On 27/10/15 15:57, Marc Glisse wrote:
On Tue, 27 Oct 2015, Kyrill Tkachov wrote:
Hi Marc,
On 30/08/15 08:57, Marc Glisse wrote:
Hello,
just trying to shrink fold-const.c a bit more.
initializer_zerop is close to what I was looking for with zerop, but I
wasn't sure if it would be safe (it accepts some CONSTRUCTOR and
STRING_CST). At some point I tried using sign_bit_p, but using the return
of that function in the simplification confused the machinery too much. I
added an "overload" of element_precision like the one in element_mode, for
convenience.
Bootstrap+testsuite on ppc64le-redhat-linux.
2015-08-31 Marc Glisse <marc.gli...@inria.fr>
gcc/
* tree.h (zerop): New function.
* tree.c (zerop): Likewise.
(element_precision): Handle expressions.
* match.pd (define_predicates): Add zerop.
(x <= +Inf): Fix comment.
(abs (x) == 0, A & C == C, A & C != 0): Converted from ...
* fold-const.c (fold_binary_loc): ... here.
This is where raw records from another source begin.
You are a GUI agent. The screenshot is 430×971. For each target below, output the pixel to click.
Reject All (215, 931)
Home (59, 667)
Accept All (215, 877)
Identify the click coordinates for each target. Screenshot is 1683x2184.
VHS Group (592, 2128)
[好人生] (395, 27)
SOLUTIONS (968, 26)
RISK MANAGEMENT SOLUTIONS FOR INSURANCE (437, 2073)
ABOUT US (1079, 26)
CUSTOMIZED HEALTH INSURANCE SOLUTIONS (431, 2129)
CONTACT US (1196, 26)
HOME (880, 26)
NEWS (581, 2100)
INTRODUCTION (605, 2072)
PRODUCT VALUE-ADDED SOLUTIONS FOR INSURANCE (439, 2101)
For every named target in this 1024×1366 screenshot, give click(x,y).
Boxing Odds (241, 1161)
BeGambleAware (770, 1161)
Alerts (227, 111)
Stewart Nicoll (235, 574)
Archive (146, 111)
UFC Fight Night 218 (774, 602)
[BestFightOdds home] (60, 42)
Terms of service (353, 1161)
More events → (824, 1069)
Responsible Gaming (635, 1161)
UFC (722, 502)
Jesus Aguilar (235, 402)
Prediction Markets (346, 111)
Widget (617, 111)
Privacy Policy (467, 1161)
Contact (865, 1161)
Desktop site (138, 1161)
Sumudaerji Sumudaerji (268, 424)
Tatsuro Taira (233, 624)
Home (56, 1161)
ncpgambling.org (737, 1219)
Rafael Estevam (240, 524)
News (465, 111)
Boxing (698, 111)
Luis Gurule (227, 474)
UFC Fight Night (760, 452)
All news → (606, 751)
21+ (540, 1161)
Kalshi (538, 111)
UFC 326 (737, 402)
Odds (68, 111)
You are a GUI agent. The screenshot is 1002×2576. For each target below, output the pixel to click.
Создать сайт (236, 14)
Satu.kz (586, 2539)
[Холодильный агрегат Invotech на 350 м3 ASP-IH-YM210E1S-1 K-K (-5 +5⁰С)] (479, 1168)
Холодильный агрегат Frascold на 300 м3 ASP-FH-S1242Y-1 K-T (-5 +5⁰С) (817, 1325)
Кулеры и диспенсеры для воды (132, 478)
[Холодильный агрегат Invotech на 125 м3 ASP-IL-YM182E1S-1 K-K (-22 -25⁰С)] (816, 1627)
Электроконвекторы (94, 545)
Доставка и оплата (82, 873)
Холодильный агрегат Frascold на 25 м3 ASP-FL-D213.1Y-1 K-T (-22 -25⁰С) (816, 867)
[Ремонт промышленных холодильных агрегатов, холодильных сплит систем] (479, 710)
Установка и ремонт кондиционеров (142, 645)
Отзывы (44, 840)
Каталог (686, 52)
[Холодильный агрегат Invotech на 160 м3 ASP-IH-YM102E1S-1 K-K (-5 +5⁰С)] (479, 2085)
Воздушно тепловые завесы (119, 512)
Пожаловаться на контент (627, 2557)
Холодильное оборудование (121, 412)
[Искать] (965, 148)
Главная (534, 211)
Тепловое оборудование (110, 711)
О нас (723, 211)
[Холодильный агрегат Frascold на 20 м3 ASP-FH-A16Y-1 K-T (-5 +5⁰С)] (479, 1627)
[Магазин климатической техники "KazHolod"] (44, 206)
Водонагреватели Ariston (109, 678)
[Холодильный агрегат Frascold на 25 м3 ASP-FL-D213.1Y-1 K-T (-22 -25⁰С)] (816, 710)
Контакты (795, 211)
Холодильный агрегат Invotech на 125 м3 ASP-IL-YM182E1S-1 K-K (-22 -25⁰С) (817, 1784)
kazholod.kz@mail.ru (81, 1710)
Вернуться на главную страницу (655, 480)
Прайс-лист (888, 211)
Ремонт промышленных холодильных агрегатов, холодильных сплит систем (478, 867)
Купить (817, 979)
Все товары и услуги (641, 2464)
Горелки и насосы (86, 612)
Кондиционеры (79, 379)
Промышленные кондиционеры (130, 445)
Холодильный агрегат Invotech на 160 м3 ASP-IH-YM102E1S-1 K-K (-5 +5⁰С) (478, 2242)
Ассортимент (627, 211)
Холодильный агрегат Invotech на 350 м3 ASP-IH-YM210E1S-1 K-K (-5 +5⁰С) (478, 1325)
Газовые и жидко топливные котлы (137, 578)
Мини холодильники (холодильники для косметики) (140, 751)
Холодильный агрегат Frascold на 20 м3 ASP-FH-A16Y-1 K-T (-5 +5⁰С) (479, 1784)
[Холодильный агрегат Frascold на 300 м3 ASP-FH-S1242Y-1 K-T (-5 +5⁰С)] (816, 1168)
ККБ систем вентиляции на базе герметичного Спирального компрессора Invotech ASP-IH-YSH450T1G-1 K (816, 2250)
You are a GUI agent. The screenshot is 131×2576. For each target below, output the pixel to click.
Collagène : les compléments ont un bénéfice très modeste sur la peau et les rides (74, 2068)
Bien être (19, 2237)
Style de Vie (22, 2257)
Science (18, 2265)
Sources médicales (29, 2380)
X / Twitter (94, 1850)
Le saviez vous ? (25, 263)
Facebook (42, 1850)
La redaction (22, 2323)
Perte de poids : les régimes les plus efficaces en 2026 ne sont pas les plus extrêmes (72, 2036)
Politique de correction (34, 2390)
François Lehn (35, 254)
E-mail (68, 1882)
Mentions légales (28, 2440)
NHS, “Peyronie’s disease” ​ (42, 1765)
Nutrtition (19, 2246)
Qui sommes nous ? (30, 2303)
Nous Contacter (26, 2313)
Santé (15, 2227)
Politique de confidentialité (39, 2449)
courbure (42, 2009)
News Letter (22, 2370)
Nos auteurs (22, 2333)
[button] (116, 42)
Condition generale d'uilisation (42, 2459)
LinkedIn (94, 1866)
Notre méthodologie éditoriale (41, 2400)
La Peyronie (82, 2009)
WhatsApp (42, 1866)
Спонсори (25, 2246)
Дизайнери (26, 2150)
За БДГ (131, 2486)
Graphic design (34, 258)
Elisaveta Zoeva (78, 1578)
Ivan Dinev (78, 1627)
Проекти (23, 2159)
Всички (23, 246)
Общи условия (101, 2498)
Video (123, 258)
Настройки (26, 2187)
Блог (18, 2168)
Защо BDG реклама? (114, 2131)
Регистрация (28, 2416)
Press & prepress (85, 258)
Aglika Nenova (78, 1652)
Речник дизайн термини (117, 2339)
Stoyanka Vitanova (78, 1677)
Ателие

Remove.
gcc/testsuite/
* gcc.dg/tree-ssa/cmp-1.c: New file.
+/* If we have (A & C) != 0 where C is the sign bit of A, convert
+ this into A < 0. Similarly for (A & C) == 0 into A >= 0. */
+(for cmp (eq ne)
+ ncmp (ge lt)
+ (simplify
+ (cmp (bit_and (convert?@2 @0) integer_pow2p@1) integer_zerop)
+ (if (INTEGRAL_TYPE_P (TREE_TYPE (@0))
+ && (TYPE_PRECISION (TREE_TYPE (@0))
+ == GET_MODE_PRECISION (TYPE_MODE (TREE_TYPE (@0))))
+ && element_precision (@2) >= element_precision (@0)
+ && wi::only_sign_bit_p (@1, element_precision (@0)))
This condition is a bit strict when @0 is signed, for an int32_t i, (i & (5LL
<< 42)) != 0 would work as well thanks to sign extension.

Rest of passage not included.